'''

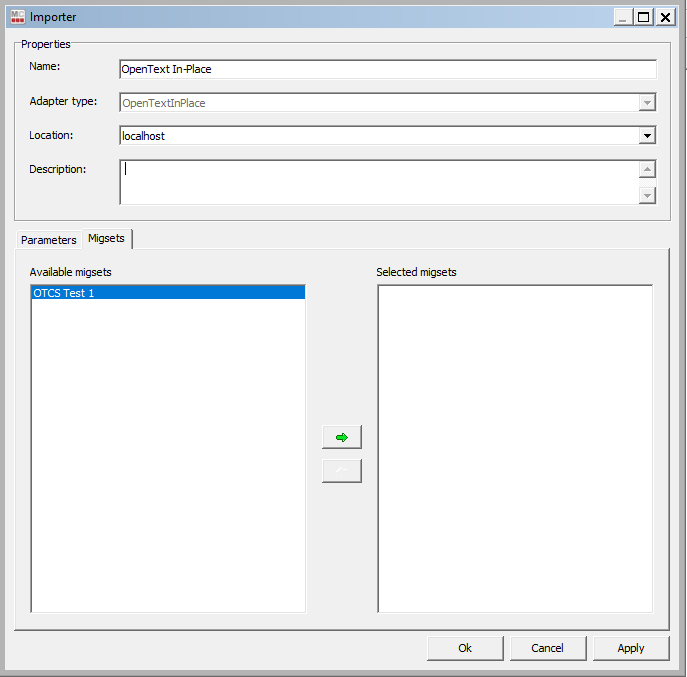Select OTCS Test 1 in Available migsets
Screen dimensions: 687x677
(168, 293)
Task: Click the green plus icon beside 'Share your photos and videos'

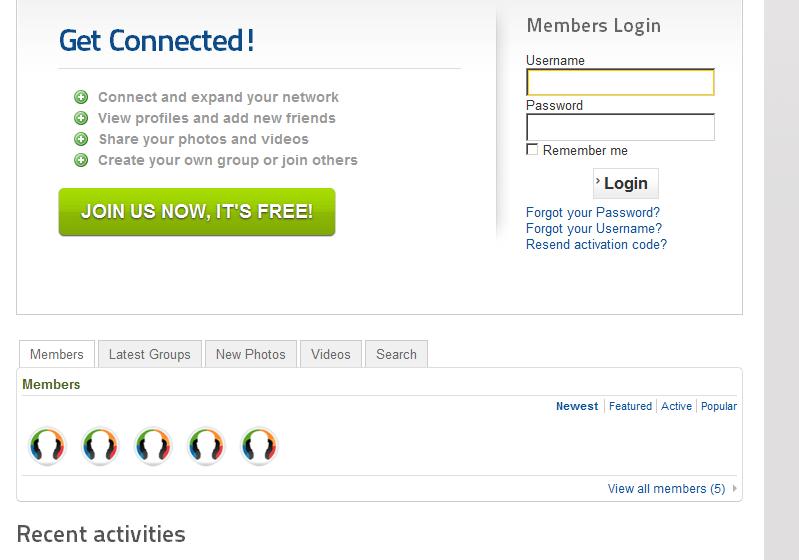Action: click(x=81, y=139)
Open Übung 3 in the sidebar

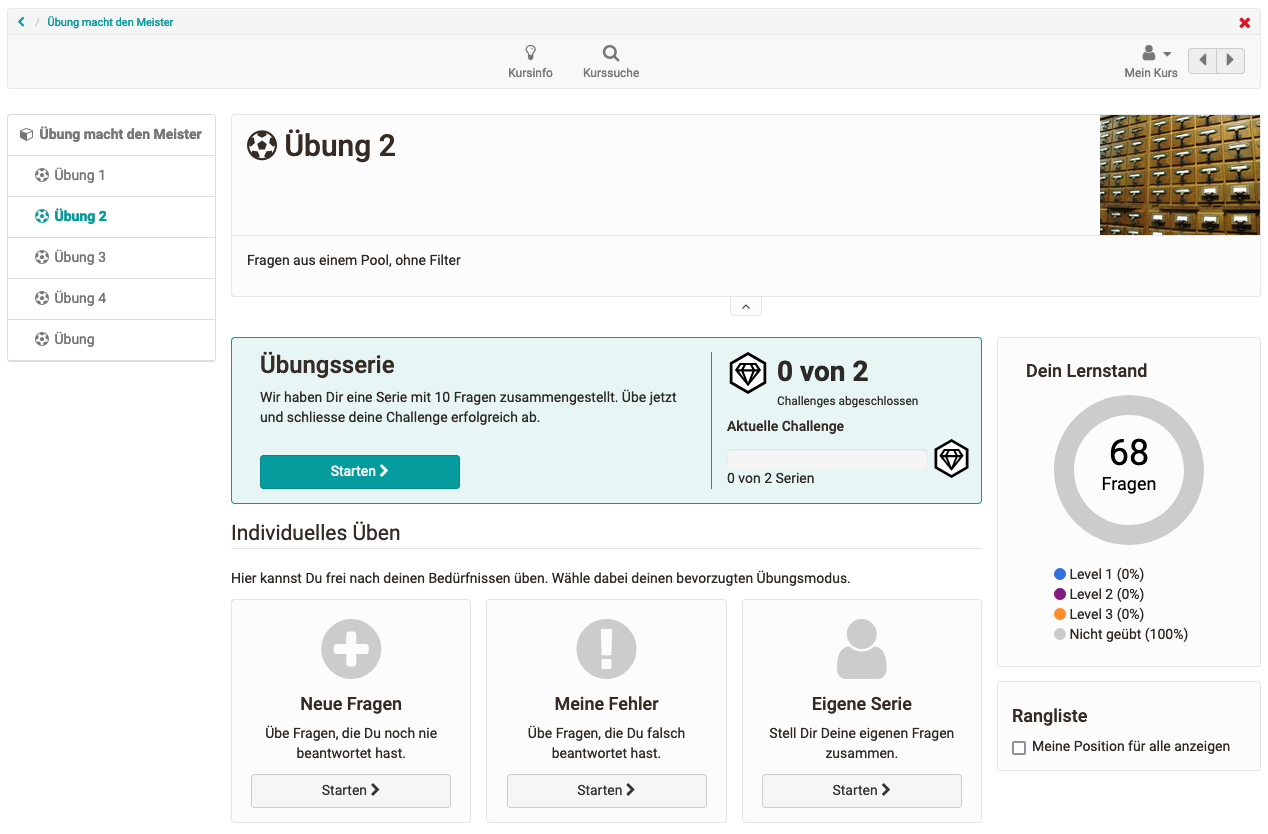(80, 257)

'''

- [Work to complete]: Would you please copy, exactly and only, the lines from the one with "Task: Click the" through the end of the entries above, skipping every picture?

- [Expected answer]:
Task: Click the green plus icon beside 'Share your photos and videos'

Action: click(x=81, y=139)
Open Übung 3 in the sidebar

(80, 257)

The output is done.